Pragmatically, I would try to handle these performance characteristics in the application. Turn deduplication off by default, and only enable it as an option when a search returns fewer than 100,000 results. This would control the performance impact of the feature, providing its benefits without compromising overall performance.

It's also tempting to think about product enhancements. We could avoid some of this work if we could find a way to retrieve only the part of the map needed for the current search page, but this is not feasible with the current implementation of cts:values-co-occurrences. That function would have to return the co-occurrence map sorted by the score of each story-id. That's tricky because normally scores are calculated for documents, in this case articles.
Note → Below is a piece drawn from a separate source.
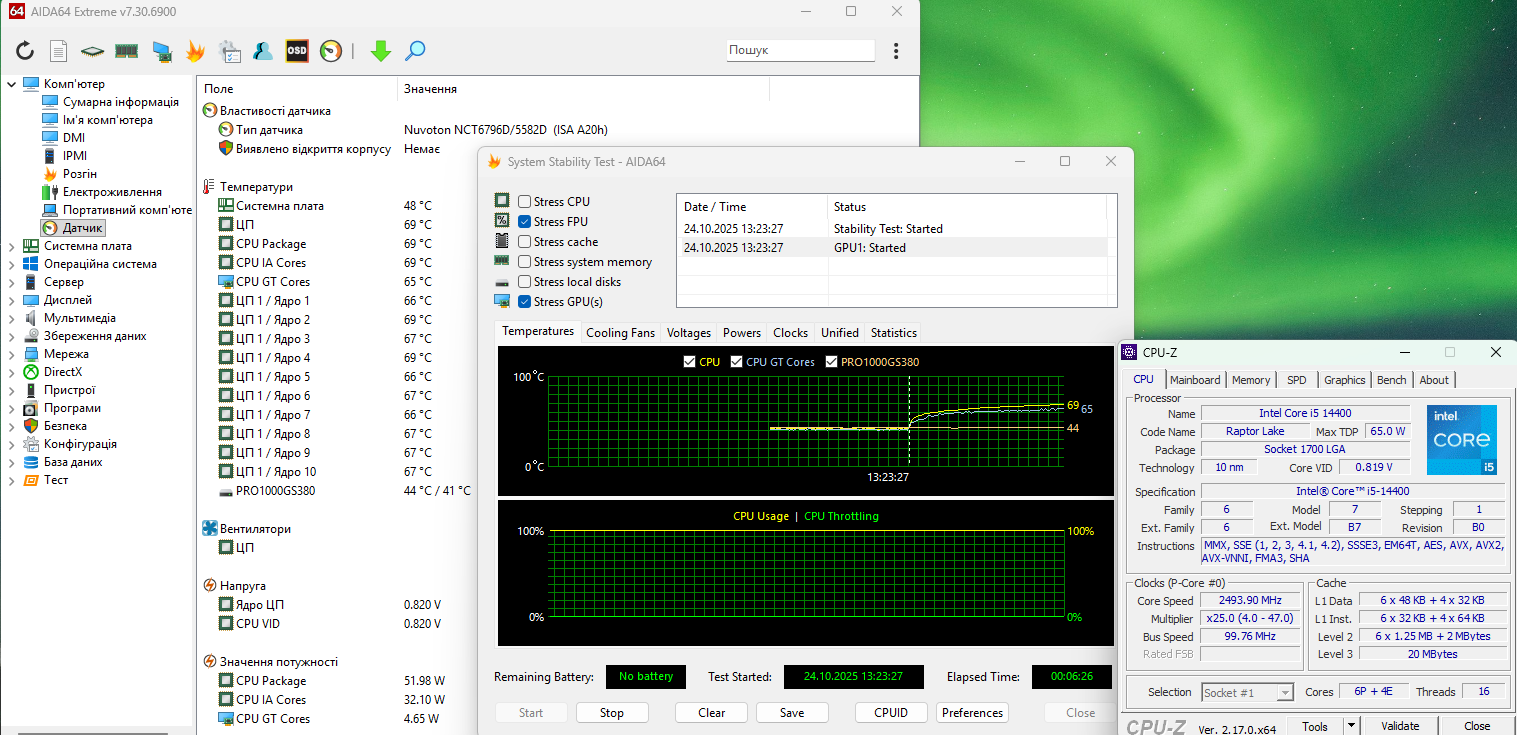This screenshot has height=735, width=1517.
Task: Open the Memory tab in CPU-Z
Action: coord(1250,380)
One way to speed this up without changing MarkLogic Server could be to move some of the work into the forests. MarkLogic Server supports User-Defined Functions, which are C++ functions that run directly on range indexes. I haven't tried this approach myself, but in theory you could write a UDF that would deduplicate based on the story-id and URI co-occurrence. Then you could call this function with cts:aggregate. This would work best if you could partition your forests using the story-id value, so that any the duplicate values articles are guaranteed to be in the same forest. Used carefully this approach could be much faster, possibly allowing fast deduplication with millions of URIs.

For more on that idea, see the documentation for Tiered Storage and the UDF plugin tutorial. If you try it, please let me know how it works out.